A Accra, à travers le CNSP, c’est tout le Mali qui a été humilié, minimisé et déconsidéré. Certains Chefs d’État parvenaient à peine à dissimuler leurs sourires moqueurs. La délégation du CNSP, arrivée en tenue militaire (erreur de communication, en mode civil était mieux, histoire de rassurer ses homologues de ses intentions de dialoguer en créant un climat de confiance, sinon militaire paraît agressif), n’a pas reçu le traitement digne de son rang, encore moins du Mali qu’elle représente. Sa gène était palpable sur la photo de famille prise à la fin de la conférence, sur laquelle les responsables du CNSP occupaient d’ailleurs les places de derrière, tout un symbole.
Pour ne rien arranger, dans le communiqué final, les Chefs d’État de la CEDEAO ont fait fi des clauses des concertations nationales du Mali, en imposant une nouvelle charte au Colonel Goïta, plaçant le sort du Mai de facto sous le diktat des Présidents étrangers, dont certains ont une envie personnelle de voir le destin du Mali soumis au bon vouloir de la CEDEAO.
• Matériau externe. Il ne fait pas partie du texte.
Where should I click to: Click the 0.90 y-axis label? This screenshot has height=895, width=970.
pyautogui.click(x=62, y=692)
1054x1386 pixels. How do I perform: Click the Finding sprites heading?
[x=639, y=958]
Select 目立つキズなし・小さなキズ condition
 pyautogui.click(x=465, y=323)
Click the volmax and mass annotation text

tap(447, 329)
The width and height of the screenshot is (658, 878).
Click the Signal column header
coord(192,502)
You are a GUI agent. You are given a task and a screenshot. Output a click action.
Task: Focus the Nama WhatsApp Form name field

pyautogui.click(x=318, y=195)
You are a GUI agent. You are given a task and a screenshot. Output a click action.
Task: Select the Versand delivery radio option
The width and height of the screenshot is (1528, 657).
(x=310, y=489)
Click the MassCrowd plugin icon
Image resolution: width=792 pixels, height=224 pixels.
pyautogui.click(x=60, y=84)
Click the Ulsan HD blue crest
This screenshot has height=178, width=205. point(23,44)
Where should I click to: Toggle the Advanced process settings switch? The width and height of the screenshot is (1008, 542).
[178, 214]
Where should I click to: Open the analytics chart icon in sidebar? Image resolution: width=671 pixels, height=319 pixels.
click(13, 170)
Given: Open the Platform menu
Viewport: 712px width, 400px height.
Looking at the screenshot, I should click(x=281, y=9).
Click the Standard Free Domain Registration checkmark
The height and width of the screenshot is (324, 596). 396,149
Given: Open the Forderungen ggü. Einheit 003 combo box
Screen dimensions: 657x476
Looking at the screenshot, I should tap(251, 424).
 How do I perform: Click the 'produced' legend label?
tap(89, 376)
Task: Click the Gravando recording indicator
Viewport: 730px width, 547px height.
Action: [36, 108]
Évidemment, les incartades du CNSP ne nous empêchent pas d’être indignés face à autant d’acharnements à notre encontre. Les plus touchés d’entre nous prônent un retrait pur et simple de la CEDEAO. C’est vrai que le Mali peut le faire. Mais c’est plus facile à dire qu’à faire, car techniquement, ce serait très coûteux pour notre pays.
Une éventuelle sortie du Mali devrait être préparée et enclenchée à temps, c’est-à-dire au minimum un an selon l’article 91 du traité de fondation de la CEDEAO, révisé en 1993 à Cotonou (Bénin). Même là, selon le même article, l’État membre désireux de se retirer doit continuer de se conformer aux textes de la CEDEAO pendant toute l’année que dure le processus de retrait. Ce qui signifie, qu’à l’heure actuelle, il nous est plus facile de chercher un terrain d’entente avec l’institution sous-régionale que de chercher à en sortir à l’improviste.
Si nous mettions moins de passion dans notre appréciation des faits, nous verrions que la CEDEAO nous est beaucoup avantageuse. Au-delà de son aspect politique qui nous saute ostensiblement aux yeux ces jours, son Traité régule nos relations internationales avec les autres Etats membres en matière de circulation des biens et des personnes, de sciences, d’éducation, de fiscalité, de services bancaires, d’énergie, etc.
Notre problème actuel avec la CEDEAO se trouve au niveau de l’interprétation que ses Chefs d’État membres contemporains sont en train de faire de l’article 77 (sur les sanctions) du Traité. Comme cet article ne définit pas substantiellement la conduite à tenir face à une situation similaire à la nôtre, alors ces derniers se basent sur l’alinéa 4 dudit article pour faire irruption dans notre politique intérieure.
Ce qui est contre les textes de la CEDEAO, donc condamnable. Ce serait même dangereux de taire ces dérives outrancières de l’institution ouest-africaine, d’autant plus que cette tendance aura pour conséquence à court terme l’instrumentalisation pernicieuse de cette organisation à des fins inavouées, qui ne vont pas toujours dans le sens de l’intérêt des Peuples des Etats membres.